Without a church, I learned how to love like a Christian and live as an Atheist.

I am lighter now and yet I still carry a heaviness in my heart because so many still don't understand their hypocrisy. They don't understand the unspoken lessons they carved into my soul and the journey I took to erase them. What I would like them to know, what I'd like them to see, is that its the way they treat everyone else that speaks volumes. It doesn't take a saint to love babies and it's only human to feel compassion for the homeless and the destitute. But what about the un-holy, the un-faithful, the falling but not quite hitting rock bottom yet? Do you work as hard to catch someone when they're slipping as you do after they've hit rock bottom. It's not hard to help someone when they've got nowhere else to turn … but what about when they have a choice? Will you love them just the same if they fail to subscribe to your teachings?

What I want the church to know is that its walls are filled with little girls and boys who are watching. I was once that little girl and I learned the most by watching. Every time someone shook their head at that "other girl", I learned how to pass judgement on her. With every patronizing giggle, I was taught to feel insecure and inadequate. When they were "embarrassed for her" and "felt sorry for her mother", I knew they'd one day be embarrassed of me and I felt sorry for myself. When they said they were "proud" that I "wasn't like her", I saw myself in her. They ministered to the poor and yet they abandoned the girl next-door. Silently, not so silently they taught me. They said they were "proud" of me … but the conditioning had already been set, my sense of self-worth already tarnished. "Be yourself" they said …"but not like that". "I've never judged you", they said, but I'd watched them judge the world and I was afraid they wouldn't love who I really was.

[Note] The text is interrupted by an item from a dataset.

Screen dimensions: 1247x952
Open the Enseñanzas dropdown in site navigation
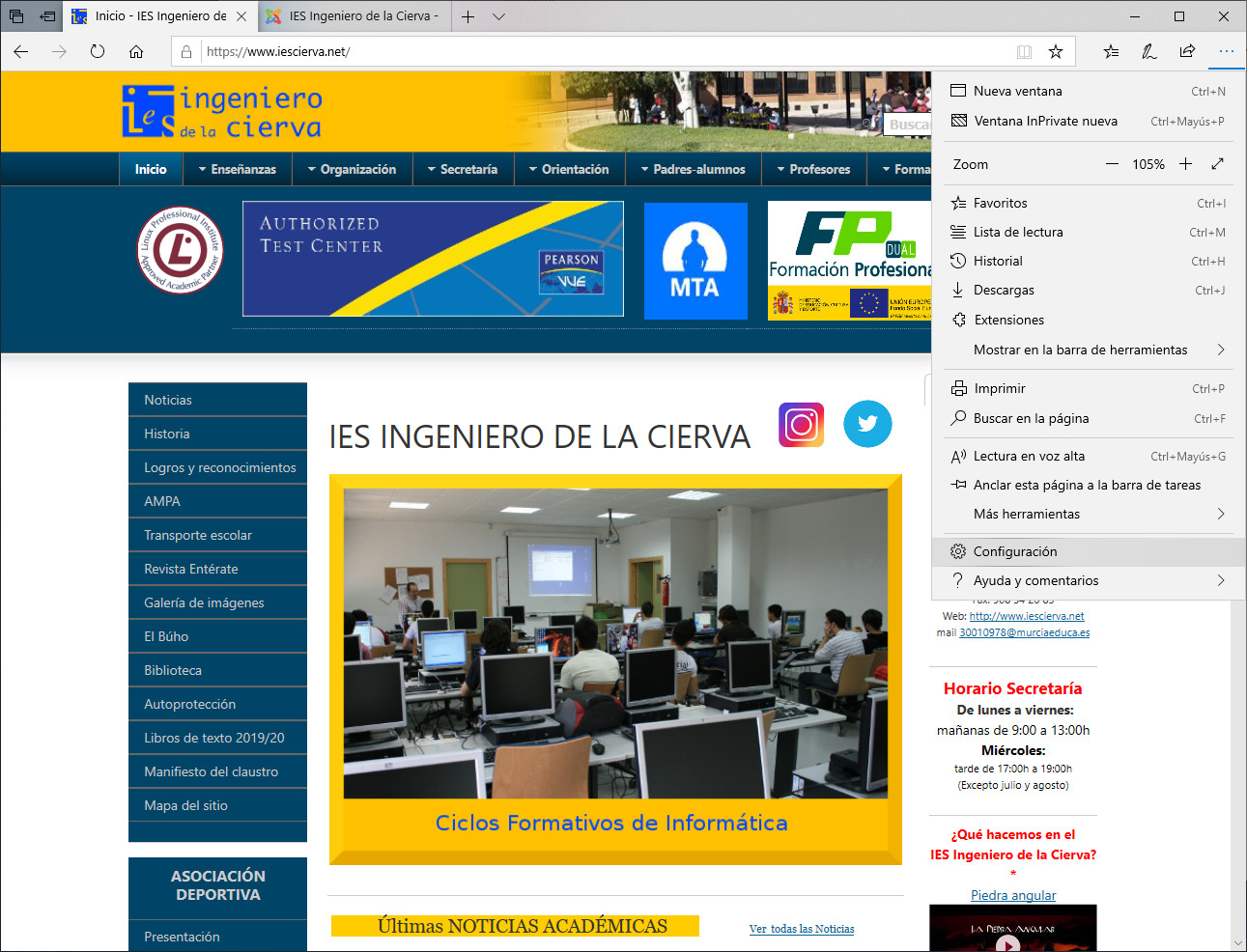[237, 169]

They told me that if I laid with a man who had failed to put a ring on my hand, it only meant that he would leave me. Girls that did that were trashy whores. Only men worthy of waiting with me, were worthy of marrying me. It was a valid possibility, but when pounded and pounded with no other alternative it seemed to be an absolute truth. So when I did lay with a man prior to marriage, my expectations were set. And when he did leave, I felt nothing. They told me so. To avoid the hurt, I learned to be defiant and then to be numbed.  I didn't know then, that the man who would fulfill all my dreams, would be a sinner just like me …. and that he wouldn't leave, but instead beg to stay.

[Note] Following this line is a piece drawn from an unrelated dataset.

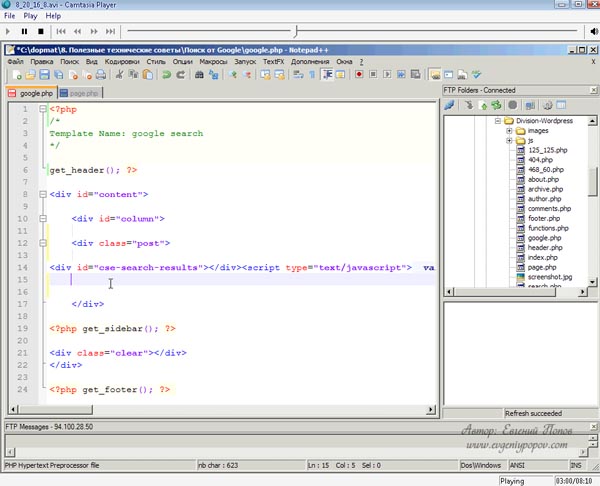This screenshot has width=600, height=486.
Task: Open the Кодировки menu
Action: point(122,61)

They taught me that while abortion was a grave sin, sex before marriage was also a unnegotiable one. And so without instruction or even self-awareness, I learned as a child to look for a ring when I saw a gravid belly. When the un-wed in our community ended up pregnant, we were embarrassed for them … less concerned because of the difficulties their future would hold in education or love or finance, but embarrassed because it was evident that they had sinned. That evidence which stuck out in front of them, a round belly, for the whole world to see and pity, held a miracle … but people only saw that when they stood outside the abortion clinic. Despite leaving the church several years before, when my own bare hands held my own swollen belly,  I felt ashamed. And it left me pretending to be something that I wasn't – either unashamed or betrothed.

With the storm brewing inside of me, I felt like a wild animal who was tethered. Pulling, pulling, I broke free and when I did, I ran, never to go back to that place again. I don't want to be a Christian anymore – but I want to love like one is supposed to. It is my journey to understand not to judge. To listen and to forgive, not to justify. To see and to help, not to turn my head. To lend a hand with no expectations of changing ones beliefs. The world as a whole is a much larger picture than one altar. And I am better person because I cut the ties that taught me to judge and learned to love without rules.

This atheist is going to show to world how to love …. like a Christian should. And if I do, if I can learn to love all people without restraint, including the Christian, than their god tells me, they will see who I am. And I guess that's all I really wanted …. to be seen and loved for who I really am and for others to love in return.